Per Stegeman on the ASN forums:

  • In general a significant rise in ANCA titer, either PR3 or MPO, over a period of 3-6 months is associated with a risk of relapse of around 60% in the 6-12 months following the ANCA rise.
  • The other 40% will not have a relapse of disease over a period of 1-2 years.
  • What a significant rise in ANCA is, is totally dependent on the test used (indirect immune fluorescent tests usually at least a fourfold rise (2 titer steps); ELISA based methods 75-100% increase and 2-3 times the upper limit of normal (so changes in the very low positive range usually mean not much) and should be analyzed for the test you are using to quantify ANCA levels.

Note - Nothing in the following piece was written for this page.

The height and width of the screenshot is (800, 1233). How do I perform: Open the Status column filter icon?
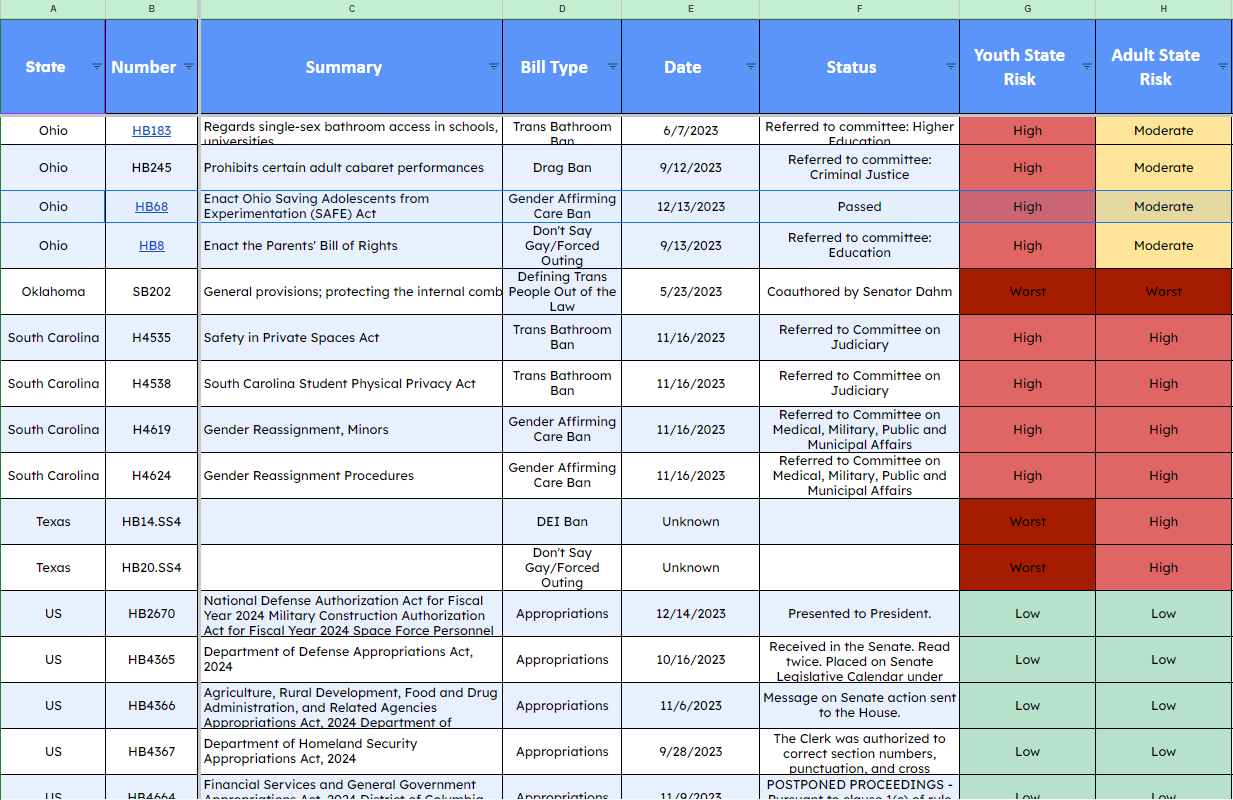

  • In our experience a continuous slow rise in ANCA (so less than a significant rise in 3-6 months or over a longer period) does not have much prognostic value above the baseline risk of ~10-20% annual risk of relapse associated with persistent positive PR3-ANCA in the first 5 years after diagnosis and initial treatment (for MPO-ANCA the risk seems lower probably more around 5-10%)

So I would advise not to treat an isoloated (significant!) rise in ANCA titer unless you want to minimize the risk of relapse to the absolute minimum (because you fear the consequences of the relapse for the patient, which seems not be the case for this particular patient (given the bothersome but not lifethreatening manifestations of her disease and the fact that most relapses copy the initial presentation and it is unusual (unfortunately not impossible) to have more extensive/severe disease manifestations during relapse as compared to the previous presentations).